What the task asks: Which lines run from the one containing "Машиноместо, 15 м² (182, 1926)" through the end of the entries? Restate them word for word, and only those.

(Saved data entries)
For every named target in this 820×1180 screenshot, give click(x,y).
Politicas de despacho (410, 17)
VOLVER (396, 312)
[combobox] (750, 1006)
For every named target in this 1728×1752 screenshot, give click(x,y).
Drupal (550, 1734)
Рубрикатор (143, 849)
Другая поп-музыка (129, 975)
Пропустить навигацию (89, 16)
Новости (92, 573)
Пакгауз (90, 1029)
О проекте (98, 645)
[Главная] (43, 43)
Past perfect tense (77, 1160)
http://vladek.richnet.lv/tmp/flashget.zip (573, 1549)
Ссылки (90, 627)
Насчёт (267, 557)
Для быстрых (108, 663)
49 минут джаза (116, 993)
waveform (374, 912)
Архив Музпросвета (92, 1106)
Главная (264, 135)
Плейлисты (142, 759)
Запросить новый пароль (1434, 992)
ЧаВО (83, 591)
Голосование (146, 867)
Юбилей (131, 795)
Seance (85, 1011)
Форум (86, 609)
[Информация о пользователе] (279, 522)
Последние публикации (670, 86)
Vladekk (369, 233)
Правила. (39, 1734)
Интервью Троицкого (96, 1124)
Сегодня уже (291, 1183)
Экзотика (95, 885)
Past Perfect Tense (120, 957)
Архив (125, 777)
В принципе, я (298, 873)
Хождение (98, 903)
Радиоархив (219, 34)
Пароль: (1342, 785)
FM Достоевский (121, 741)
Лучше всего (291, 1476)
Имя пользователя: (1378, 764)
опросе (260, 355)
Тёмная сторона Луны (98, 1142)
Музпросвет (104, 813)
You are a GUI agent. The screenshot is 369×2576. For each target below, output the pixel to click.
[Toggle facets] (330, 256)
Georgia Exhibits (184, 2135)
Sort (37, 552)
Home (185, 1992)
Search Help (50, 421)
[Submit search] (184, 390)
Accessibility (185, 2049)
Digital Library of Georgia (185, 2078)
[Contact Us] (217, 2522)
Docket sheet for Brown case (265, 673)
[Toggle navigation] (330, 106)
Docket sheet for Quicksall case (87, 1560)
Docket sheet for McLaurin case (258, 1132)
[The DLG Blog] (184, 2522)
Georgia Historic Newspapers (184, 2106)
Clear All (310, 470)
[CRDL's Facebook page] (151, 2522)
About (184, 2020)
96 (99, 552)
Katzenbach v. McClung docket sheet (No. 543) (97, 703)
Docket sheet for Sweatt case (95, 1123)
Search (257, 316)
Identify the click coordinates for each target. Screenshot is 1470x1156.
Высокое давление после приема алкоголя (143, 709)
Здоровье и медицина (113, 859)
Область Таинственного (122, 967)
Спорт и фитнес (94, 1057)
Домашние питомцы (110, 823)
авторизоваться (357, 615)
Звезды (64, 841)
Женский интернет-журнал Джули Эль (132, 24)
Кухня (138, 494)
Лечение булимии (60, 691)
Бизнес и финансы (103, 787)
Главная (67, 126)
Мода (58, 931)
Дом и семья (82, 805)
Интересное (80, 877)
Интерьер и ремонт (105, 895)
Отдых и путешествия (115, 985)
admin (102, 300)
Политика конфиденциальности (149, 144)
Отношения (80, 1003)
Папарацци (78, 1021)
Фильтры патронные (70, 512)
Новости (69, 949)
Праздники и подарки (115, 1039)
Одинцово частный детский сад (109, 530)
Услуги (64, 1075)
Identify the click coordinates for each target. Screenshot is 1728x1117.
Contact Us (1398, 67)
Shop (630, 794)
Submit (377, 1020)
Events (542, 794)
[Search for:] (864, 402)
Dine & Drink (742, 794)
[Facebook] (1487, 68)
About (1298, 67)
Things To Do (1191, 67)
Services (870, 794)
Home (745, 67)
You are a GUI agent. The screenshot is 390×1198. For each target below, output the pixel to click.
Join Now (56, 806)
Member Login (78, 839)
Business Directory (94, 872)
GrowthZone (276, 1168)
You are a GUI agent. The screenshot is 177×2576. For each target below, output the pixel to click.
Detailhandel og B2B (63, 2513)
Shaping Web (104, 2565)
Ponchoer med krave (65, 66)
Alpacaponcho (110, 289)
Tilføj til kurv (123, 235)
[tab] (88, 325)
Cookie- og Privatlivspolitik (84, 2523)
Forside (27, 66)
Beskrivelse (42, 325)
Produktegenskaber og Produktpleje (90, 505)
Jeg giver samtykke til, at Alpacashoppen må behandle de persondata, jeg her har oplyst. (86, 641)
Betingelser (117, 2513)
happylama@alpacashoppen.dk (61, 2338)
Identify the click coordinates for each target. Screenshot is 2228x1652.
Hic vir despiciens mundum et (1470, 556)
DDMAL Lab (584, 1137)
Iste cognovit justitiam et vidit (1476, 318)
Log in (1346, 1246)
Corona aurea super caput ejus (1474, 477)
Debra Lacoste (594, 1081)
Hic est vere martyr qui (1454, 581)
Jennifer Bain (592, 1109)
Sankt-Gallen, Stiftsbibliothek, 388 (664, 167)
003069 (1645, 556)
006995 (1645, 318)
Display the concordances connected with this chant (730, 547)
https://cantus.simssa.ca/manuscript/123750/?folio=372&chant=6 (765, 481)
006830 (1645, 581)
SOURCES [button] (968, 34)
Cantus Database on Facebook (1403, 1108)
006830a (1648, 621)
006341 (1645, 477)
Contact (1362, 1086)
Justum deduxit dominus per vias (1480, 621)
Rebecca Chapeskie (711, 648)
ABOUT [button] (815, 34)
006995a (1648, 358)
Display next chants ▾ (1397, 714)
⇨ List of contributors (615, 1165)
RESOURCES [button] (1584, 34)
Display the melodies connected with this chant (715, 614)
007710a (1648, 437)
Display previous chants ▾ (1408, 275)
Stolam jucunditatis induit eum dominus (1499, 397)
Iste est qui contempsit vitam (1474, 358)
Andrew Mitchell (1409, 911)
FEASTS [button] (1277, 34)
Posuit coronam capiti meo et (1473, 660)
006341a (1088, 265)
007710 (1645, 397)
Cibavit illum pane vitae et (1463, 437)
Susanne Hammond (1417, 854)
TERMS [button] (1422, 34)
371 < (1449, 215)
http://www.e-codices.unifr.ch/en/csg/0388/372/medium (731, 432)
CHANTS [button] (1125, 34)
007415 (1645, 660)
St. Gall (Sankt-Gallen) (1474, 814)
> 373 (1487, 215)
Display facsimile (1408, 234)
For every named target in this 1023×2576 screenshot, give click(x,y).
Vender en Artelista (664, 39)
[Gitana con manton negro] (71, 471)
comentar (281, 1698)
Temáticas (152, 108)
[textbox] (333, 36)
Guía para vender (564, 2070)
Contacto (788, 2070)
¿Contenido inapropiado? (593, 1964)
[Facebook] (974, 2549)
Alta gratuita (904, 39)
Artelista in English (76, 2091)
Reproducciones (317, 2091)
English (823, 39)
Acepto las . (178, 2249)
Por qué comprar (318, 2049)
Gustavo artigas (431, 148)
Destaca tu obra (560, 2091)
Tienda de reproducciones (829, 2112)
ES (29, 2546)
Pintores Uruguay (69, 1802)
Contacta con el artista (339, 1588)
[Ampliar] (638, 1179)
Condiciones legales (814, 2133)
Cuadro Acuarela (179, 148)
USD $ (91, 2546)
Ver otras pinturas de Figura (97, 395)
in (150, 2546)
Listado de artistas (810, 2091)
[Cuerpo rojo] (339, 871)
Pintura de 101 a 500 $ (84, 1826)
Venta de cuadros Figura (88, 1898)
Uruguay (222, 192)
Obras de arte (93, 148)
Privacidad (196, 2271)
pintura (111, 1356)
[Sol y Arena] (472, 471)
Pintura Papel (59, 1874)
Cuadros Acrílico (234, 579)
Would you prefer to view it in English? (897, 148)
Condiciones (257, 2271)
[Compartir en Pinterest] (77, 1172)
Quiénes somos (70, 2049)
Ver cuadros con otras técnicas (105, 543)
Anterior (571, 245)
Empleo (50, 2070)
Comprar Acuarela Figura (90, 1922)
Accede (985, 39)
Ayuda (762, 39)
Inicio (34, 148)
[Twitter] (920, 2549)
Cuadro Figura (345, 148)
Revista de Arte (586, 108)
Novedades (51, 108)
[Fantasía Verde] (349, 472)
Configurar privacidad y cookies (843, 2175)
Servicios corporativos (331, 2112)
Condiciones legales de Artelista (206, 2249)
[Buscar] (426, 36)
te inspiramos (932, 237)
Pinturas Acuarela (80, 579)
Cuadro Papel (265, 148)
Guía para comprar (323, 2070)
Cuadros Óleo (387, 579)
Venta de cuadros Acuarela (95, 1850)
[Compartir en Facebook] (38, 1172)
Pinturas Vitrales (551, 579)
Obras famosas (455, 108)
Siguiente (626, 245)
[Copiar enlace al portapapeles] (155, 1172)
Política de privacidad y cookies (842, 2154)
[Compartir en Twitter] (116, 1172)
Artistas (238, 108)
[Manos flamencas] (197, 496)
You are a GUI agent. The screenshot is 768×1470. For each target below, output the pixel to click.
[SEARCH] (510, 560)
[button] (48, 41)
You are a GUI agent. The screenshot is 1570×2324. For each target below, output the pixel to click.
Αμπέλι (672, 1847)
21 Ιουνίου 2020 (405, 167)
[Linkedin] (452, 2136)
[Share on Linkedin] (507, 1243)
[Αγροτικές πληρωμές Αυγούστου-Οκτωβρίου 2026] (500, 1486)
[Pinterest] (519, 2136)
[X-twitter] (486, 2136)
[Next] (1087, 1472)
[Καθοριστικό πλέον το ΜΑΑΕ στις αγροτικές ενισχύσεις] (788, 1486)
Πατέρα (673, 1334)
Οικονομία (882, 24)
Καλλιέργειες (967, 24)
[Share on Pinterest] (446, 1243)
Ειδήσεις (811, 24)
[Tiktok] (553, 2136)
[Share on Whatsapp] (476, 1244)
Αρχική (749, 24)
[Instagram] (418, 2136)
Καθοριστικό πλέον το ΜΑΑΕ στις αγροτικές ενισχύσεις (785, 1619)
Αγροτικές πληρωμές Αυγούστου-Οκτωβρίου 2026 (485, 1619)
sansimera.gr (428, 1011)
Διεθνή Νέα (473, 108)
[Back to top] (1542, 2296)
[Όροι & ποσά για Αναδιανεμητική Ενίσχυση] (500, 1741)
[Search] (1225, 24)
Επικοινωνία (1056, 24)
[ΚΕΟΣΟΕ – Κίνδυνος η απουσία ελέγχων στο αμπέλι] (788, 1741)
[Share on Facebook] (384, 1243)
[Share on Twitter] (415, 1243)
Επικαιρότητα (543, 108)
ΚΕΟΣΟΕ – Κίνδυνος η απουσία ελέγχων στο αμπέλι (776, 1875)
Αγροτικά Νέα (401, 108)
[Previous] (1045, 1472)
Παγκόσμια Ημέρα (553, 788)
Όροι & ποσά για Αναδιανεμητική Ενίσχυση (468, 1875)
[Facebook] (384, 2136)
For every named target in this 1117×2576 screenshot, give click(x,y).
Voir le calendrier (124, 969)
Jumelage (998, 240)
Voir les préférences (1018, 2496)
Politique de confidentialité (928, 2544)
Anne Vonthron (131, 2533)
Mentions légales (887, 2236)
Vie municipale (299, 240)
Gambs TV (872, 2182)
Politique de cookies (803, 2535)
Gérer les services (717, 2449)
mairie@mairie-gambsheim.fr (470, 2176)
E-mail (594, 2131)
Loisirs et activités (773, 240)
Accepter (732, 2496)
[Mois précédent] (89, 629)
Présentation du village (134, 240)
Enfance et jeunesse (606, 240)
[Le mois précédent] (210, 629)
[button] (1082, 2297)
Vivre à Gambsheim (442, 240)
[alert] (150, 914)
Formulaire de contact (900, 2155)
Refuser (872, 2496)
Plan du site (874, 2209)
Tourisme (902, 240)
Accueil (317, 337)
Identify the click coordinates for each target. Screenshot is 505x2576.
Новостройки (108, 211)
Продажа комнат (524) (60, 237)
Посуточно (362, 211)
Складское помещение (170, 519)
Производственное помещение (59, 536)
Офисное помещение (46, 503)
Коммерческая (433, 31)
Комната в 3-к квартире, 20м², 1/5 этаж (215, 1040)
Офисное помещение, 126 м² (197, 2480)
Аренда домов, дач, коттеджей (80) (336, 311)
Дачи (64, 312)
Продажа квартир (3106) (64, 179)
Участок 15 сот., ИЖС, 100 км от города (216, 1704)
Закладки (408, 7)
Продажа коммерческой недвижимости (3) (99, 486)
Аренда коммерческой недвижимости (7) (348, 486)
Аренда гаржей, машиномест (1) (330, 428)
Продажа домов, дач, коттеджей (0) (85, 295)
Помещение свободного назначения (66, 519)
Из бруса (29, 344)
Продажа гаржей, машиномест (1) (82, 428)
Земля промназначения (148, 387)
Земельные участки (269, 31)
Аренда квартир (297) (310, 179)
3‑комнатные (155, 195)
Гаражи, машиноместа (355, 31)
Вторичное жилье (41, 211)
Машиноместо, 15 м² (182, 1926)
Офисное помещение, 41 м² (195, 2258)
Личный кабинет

Solution to this exercise:
Машиноместо, 15 м² (182, 1926)
Офисное помещение, 41 м² (195, 2258)
Личный кабинет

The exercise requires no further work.